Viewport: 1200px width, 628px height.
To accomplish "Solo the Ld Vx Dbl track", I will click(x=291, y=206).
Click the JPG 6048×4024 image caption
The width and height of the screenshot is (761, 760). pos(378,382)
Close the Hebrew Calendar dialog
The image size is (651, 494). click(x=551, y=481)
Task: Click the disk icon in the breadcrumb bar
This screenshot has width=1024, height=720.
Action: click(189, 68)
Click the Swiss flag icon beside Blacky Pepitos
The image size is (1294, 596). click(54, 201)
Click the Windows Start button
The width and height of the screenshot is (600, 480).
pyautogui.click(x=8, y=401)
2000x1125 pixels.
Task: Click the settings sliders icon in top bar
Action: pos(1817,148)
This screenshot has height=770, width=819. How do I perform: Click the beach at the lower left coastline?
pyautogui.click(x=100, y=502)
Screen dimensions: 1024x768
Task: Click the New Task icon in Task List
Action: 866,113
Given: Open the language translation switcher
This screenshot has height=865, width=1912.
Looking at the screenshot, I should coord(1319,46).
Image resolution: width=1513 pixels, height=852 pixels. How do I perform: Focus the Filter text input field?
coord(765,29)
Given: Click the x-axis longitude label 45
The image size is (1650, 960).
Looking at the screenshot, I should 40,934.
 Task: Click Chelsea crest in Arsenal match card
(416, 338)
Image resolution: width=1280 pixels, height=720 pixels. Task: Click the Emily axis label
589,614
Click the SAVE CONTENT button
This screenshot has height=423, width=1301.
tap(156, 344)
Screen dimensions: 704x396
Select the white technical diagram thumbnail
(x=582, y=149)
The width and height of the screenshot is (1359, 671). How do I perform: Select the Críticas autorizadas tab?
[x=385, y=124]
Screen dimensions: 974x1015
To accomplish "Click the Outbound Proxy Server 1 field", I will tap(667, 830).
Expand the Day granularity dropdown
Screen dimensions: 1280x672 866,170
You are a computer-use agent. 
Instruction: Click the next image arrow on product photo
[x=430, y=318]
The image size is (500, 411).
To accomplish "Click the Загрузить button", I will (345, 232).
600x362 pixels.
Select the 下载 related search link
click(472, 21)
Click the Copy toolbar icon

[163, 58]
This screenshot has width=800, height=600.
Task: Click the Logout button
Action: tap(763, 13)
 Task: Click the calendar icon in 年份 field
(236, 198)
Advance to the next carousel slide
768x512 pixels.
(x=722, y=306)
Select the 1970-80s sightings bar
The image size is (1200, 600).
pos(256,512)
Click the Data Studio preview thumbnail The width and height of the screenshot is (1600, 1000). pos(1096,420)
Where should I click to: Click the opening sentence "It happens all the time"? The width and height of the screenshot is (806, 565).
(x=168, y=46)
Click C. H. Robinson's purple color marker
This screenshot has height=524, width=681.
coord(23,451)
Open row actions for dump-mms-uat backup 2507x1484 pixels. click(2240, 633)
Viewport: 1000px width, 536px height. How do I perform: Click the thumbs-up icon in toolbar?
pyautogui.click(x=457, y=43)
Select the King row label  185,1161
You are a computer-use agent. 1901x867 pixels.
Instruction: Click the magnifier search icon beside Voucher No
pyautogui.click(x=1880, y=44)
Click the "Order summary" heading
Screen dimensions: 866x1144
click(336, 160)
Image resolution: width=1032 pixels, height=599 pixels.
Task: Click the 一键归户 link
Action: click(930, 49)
-------------------------
Your objective >>
All lines from the one containing "Click the Copy toolbar icon" through the last line of the data must be set down exactly. No other lines belong in the answer.

Answer to the problem >>
Click the Copy toolbar icon

[163, 58]
This screenshot has width=800, height=600.
Task: Click the Logout button
Action: tap(763, 13)
 Task: Click the calendar icon in 年份 field
(236, 198)
Advance to the next carousel slide
768x512 pixels.
(x=722, y=306)
Select the 1970-80s sightings bar
The image size is (1200, 600).
pos(256,512)
Click the Data Studio preview thumbnail The width and height of the screenshot is (1600, 1000). pos(1096,420)
Where should I click to: Click the opening sentence "It happens all the time"? The width and height of the screenshot is (806, 565).
(x=168, y=46)
Click C. H. Robinson's purple color marker
This screenshot has height=524, width=681.
coord(23,451)
Open row actions for dump-mms-uat backup 2507x1484 pixels. click(2240, 633)
Viewport: 1000px width, 536px height. How do I perform: Click the thumbs-up icon in toolbar?
pyautogui.click(x=457, y=43)
Select the King row label  185,1161
You are a computer-use agent. 1901x867 pixels.
Instruction: Click the magnifier search icon beside Voucher No
pyautogui.click(x=1880, y=44)
Click the "Order summary" heading
Screen dimensions: 866x1144
click(336, 160)
Image resolution: width=1032 pixels, height=599 pixels.
Task: Click the 一键归户 link
Action: click(930, 49)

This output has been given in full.